Abstract

Background: Kidney transplant recipients (KTRs) are deemed to be at a high risk of severe coronavirus disease (COVID-19). Herein, we describe the clinical, laboratory profiles, management, and outcomes of 26 KTRs who developed COVID-19 during the first and second waves of the pandemic from a tertiary care center in northern India. Methods: This retrospective observational study included KTRs detected with COVID-19 infection during the first wave (March–November 2020) and the second wave (March–July 2021). Their clinical and laboratory investigations, management aspects, and outcomes were compared, using data retrieved from clinical and telenephrology records, and the hospital information system.

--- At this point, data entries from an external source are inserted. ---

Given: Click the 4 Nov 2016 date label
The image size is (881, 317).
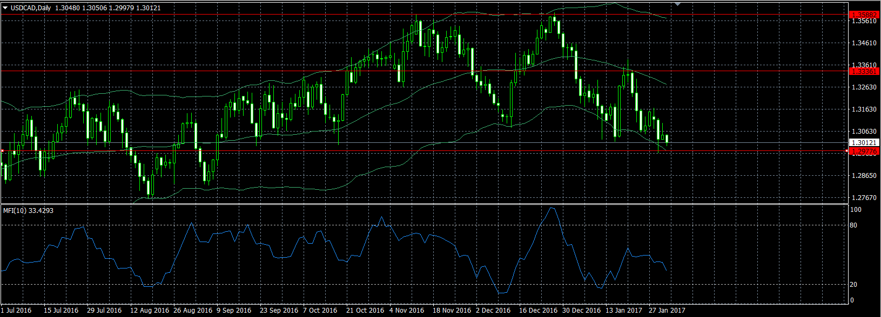Looking at the screenshot, I should (x=406, y=311).
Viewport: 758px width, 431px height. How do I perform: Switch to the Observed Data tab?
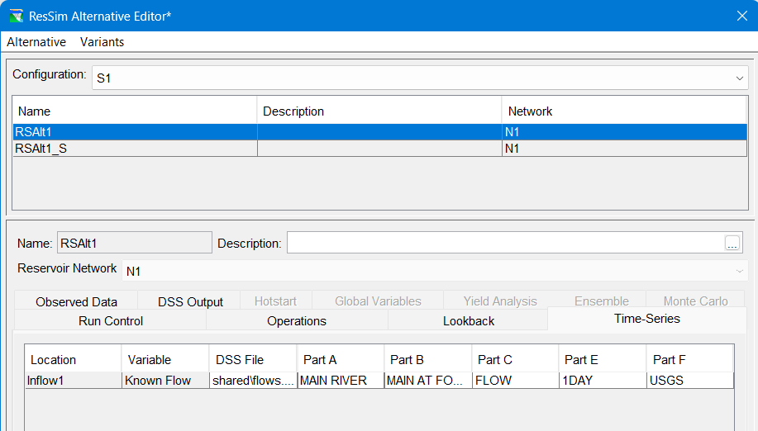pyautogui.click(x=76, y=301)
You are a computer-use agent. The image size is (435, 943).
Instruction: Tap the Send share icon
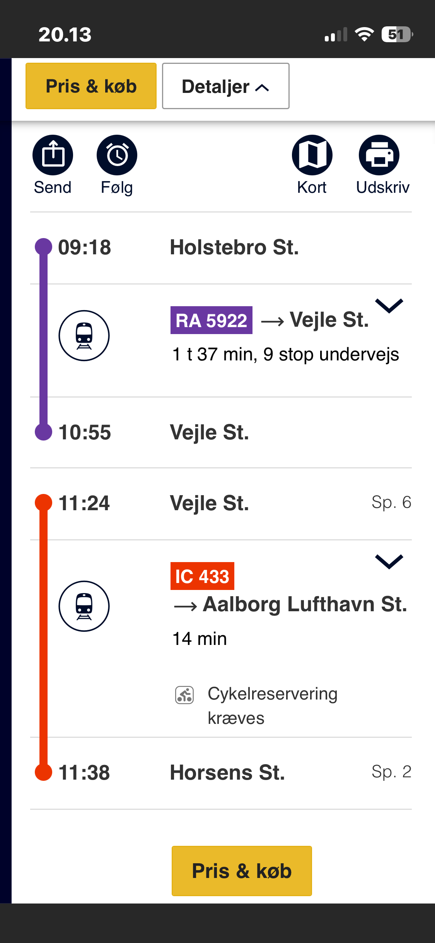[53, 155]
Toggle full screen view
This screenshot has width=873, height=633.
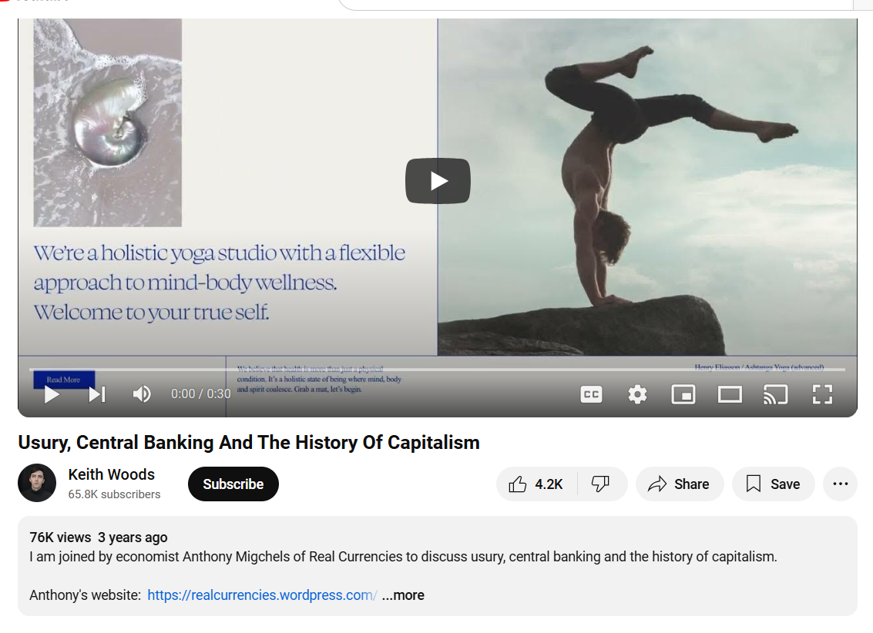pyautogui.click(x=822, y=394)
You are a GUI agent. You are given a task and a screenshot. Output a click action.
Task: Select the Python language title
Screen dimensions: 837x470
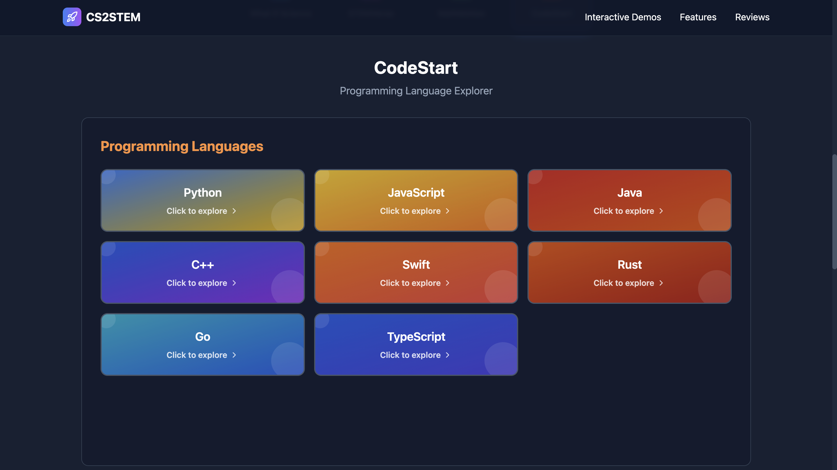[202, 193]
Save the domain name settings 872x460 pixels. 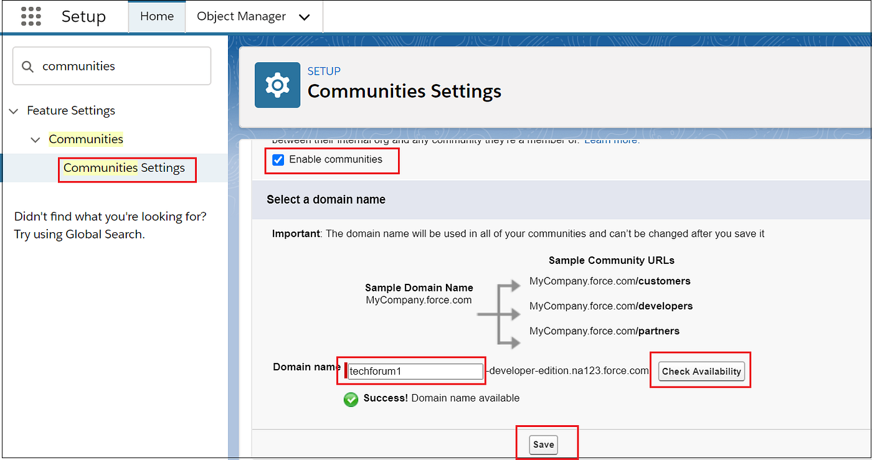tap(543, 444)
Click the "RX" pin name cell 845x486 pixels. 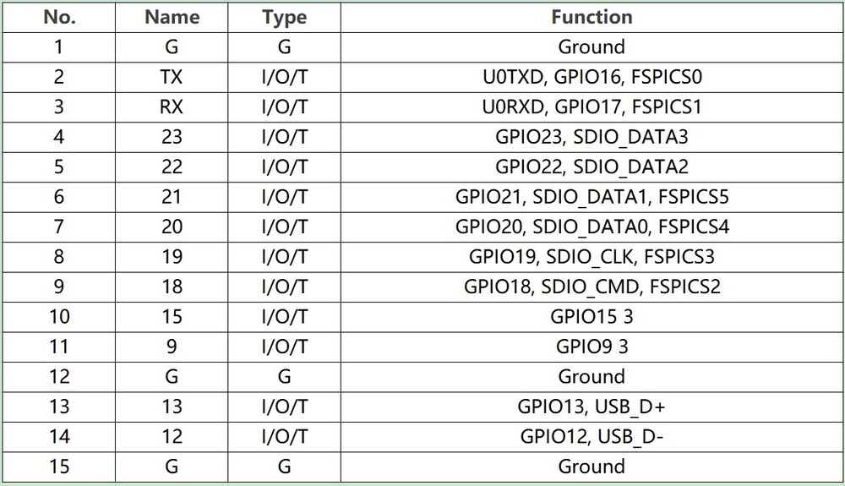172,107
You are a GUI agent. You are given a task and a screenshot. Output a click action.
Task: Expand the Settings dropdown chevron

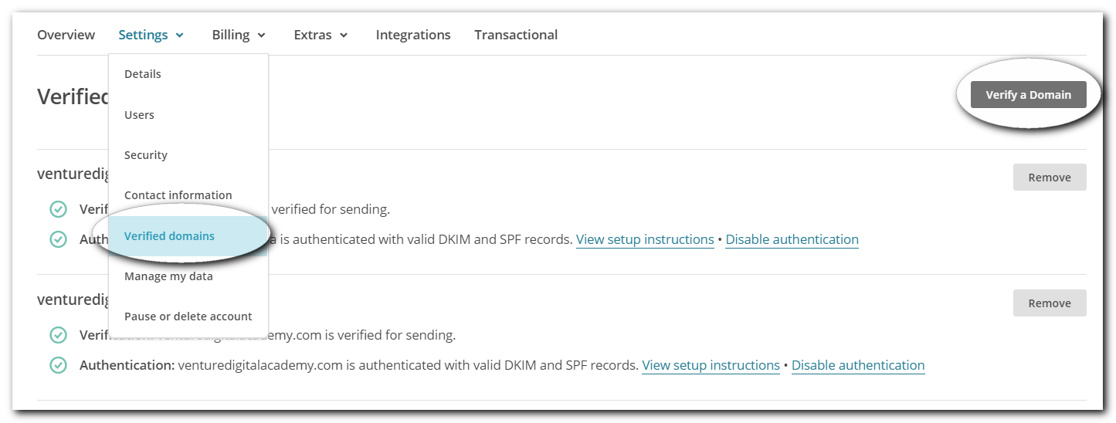pyautogui.click(x=180, y=36)
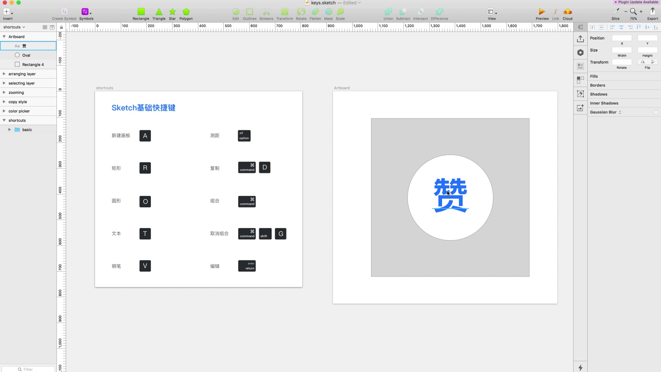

Results: Of the 23 KTRs, 20 were male (86%), 20 patients had fever (86%), and cough and breathlessness were seen in 19 (82%) and 12 (52%), respectively. Acute graft dysfunction was seen in 6 (26%) patients, and the need for renal replacement was seen in 4 (17%) patients. Supplemental oxygen by reservoir mask was utilized in 10 (43%) patients, high-flow nasal cannula in 3 (13%), noninvasive mechanical ventilation in 4 (17%), and invasive mechanical ventilation in 6 (26%) patients. All the KTRs with moderate and severe COVID illness and 6/7 nonsurvivors were infected during the second wave. Overall mortality in this group of patients was very high at 27%, and the mortality in the group on mechanical ventilation was 100%. Conclusions: The second wave of the COVID-19 pandemic was associated with greater severity of illness and high mortality in KTRs.